In 1975 the Congress of the United States passed the Education of All Handicapped Children Act, a landmark statute in special education that has since undergone numerous amendments. A 1990 amendment renamed the law the Individuals with Disabilities Education Act (IDEA).
IDEA requires public schools to offer a free and appropriate education to all disabled children. The law also requires that all children with disabilities between the ages of 3 and 21 receive support services, such as counseling or physical therapy, regardless of the type or severity of their disability. According to the provisions of IDEA, schools must identify all children with disabilities. To do this school officials provide each child thought or known to have a disability with a comprehensive evaluation conducted by teachers, the parents, and appropriate specialists, such as a speech clinician or orthopedist.
IDEA also requires schools to give parents the opportunity to assist in the development and revision of their child's education plan. The plan specifies goals for the student's education, methods to achieve those goals, and services to be provided. Each student's education plan is reviewed annually.
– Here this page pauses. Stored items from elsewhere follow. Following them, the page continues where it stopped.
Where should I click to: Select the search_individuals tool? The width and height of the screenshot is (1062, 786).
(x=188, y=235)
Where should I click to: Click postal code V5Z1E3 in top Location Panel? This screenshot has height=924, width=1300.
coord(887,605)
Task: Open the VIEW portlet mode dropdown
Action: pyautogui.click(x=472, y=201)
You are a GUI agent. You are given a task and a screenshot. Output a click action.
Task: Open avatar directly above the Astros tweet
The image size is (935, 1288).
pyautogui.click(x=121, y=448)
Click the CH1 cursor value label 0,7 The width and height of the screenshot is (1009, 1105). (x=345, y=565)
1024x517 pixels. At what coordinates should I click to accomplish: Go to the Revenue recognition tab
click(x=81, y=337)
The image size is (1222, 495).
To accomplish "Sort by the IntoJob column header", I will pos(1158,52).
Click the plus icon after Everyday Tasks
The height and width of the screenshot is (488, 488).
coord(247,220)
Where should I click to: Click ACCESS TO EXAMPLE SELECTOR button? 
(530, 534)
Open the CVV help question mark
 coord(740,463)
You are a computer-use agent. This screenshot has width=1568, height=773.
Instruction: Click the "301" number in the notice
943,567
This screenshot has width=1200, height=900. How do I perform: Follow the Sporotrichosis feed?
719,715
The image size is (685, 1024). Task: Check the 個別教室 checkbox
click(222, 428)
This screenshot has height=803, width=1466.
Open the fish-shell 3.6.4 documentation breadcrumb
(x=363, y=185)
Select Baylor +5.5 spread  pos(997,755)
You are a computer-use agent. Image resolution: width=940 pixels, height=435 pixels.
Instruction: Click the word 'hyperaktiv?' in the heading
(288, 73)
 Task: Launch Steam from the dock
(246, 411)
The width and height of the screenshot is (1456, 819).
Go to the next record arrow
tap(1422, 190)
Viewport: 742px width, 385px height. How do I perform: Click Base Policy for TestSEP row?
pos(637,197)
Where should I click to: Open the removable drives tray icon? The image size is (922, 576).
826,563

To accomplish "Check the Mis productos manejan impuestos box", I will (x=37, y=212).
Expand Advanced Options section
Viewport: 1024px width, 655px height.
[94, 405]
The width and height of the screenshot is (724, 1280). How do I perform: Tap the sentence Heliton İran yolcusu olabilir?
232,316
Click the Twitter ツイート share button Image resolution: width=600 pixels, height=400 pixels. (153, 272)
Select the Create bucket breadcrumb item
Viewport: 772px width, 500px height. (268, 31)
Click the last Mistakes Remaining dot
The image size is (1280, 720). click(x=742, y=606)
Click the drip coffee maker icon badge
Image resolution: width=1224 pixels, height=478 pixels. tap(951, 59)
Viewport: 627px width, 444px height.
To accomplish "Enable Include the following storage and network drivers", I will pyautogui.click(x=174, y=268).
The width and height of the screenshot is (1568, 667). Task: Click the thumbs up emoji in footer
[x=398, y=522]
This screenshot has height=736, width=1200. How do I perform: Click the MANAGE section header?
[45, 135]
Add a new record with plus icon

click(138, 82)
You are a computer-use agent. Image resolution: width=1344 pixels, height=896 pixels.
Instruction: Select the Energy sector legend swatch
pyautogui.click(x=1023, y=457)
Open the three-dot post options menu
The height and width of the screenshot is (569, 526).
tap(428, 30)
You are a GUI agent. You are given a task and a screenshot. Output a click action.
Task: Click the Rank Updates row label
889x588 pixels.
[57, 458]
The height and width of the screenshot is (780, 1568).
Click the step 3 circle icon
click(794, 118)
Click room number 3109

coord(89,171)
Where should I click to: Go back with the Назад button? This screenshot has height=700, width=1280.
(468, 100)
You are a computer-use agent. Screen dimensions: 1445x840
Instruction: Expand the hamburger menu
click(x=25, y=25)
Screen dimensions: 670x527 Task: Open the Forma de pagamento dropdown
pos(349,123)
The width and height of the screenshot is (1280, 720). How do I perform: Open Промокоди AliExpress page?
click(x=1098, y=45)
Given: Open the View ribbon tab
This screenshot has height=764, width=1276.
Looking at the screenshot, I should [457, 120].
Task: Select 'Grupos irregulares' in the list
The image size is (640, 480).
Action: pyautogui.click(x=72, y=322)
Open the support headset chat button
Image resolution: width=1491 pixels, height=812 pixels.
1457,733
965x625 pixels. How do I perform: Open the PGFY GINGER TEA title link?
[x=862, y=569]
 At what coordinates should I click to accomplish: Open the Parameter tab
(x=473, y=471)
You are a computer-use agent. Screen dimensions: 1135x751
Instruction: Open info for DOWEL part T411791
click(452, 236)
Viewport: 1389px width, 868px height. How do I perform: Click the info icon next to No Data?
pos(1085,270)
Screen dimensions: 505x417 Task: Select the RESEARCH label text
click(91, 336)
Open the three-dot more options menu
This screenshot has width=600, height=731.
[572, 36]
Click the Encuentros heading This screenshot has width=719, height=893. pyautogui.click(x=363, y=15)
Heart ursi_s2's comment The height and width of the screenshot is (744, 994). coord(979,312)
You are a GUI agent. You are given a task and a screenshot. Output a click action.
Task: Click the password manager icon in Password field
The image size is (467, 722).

To the maximum extent appropriate, a child with a disability must be educated with children who do not have disabilities. In addition, IDEA requires that older children with disabilities receive transition services to assist in the change from school to adult activities, such as employment, continuing education, and finding a place to live. IDEA provides federal financial support for schools to develop special education programs.
Other federal laws prohibit discrimination based on disability. Section 504 of the Rehabilitation Act of 1973 bars discrimination against individuals with disabilities in public schools and any other federally supported programs. The Americans with Disabilities Act of 1990 ensures access for individuals with disabilities in all aspects of life, including education, the workplace, transportation, and telecommunications.